#### Exercise directions
Somewhere below, one line contains "Play Now (33, 1145)" and a later line contains "Contact Us (147, 2567)". Output those two lines and everything between them exactly, and nothing else.

#### Source material
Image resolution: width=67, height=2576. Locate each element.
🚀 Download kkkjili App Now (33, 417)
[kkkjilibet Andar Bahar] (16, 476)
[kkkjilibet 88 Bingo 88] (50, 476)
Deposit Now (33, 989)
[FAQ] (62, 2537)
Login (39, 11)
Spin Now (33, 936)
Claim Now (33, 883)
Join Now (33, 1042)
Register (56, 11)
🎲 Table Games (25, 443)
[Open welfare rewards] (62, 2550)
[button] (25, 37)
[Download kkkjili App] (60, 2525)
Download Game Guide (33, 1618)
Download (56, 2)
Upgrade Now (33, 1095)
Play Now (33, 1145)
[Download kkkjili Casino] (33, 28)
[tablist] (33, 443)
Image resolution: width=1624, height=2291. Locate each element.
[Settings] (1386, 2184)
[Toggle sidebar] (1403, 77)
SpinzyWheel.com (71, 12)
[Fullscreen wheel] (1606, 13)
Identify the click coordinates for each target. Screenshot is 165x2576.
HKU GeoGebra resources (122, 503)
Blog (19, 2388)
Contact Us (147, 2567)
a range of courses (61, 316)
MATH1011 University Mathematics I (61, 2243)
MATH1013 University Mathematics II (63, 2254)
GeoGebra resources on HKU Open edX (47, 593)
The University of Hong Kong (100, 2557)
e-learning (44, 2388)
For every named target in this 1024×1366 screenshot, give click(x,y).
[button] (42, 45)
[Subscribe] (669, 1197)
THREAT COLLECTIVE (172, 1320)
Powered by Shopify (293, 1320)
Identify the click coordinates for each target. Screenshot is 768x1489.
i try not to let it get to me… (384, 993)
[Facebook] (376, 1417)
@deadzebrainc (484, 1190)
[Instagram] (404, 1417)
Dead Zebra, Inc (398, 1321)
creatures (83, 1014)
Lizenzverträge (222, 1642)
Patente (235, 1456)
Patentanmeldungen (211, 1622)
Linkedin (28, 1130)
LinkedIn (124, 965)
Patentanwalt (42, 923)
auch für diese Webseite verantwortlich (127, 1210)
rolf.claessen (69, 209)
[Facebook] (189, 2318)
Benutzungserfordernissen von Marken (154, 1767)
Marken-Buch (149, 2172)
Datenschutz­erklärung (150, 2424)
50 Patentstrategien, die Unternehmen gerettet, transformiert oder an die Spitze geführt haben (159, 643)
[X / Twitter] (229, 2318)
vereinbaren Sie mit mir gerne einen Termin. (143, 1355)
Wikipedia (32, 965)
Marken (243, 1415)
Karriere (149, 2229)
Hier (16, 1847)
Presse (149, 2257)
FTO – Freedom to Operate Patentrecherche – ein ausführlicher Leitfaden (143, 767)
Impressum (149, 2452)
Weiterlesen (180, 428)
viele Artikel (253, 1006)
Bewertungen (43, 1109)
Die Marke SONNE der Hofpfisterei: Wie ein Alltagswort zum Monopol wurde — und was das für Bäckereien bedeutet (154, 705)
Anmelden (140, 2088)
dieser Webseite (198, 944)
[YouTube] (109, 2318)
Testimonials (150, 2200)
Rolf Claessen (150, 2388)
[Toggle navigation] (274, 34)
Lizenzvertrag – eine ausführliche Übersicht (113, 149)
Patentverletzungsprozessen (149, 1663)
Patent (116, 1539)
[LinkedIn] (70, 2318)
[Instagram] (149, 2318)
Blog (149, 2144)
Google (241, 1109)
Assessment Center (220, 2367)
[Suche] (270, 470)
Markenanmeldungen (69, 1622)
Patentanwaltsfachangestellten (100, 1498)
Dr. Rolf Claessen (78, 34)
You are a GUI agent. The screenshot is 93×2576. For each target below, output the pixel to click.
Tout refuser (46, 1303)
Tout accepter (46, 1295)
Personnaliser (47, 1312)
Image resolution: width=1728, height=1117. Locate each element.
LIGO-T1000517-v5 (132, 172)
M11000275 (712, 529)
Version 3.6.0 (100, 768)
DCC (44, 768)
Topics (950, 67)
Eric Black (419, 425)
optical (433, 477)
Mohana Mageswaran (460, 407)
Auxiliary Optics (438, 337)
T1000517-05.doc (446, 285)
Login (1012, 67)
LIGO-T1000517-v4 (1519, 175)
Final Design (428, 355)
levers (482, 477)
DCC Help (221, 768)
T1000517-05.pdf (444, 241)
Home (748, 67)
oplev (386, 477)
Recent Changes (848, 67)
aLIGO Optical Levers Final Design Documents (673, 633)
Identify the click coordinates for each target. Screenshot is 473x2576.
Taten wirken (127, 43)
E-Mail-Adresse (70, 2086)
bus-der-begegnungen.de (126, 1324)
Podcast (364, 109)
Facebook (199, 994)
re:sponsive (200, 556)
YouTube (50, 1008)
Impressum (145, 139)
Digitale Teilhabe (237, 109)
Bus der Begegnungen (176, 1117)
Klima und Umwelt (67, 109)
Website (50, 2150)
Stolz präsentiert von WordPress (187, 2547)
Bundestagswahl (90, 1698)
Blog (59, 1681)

#### Answer to this problem
Play Now (33, 1145)
[Download kkkjili Casino] (33, 28)
[tablist] (33, 443)
Image resolution: width=1624, height=2291. Locate each element.
[Settings] (1386, 2184)
[Toggle sidebar] (1403, 77)
SpinzyWheel.com (71, 12)
[Fullscreen wheel] (1606, 13)
Identify the click coordinates for each target. Screenshot is 165x2576.
HKU GeoGebra resources (122, 503)
Blog (19, 2388)
Contact Us (147, 2567)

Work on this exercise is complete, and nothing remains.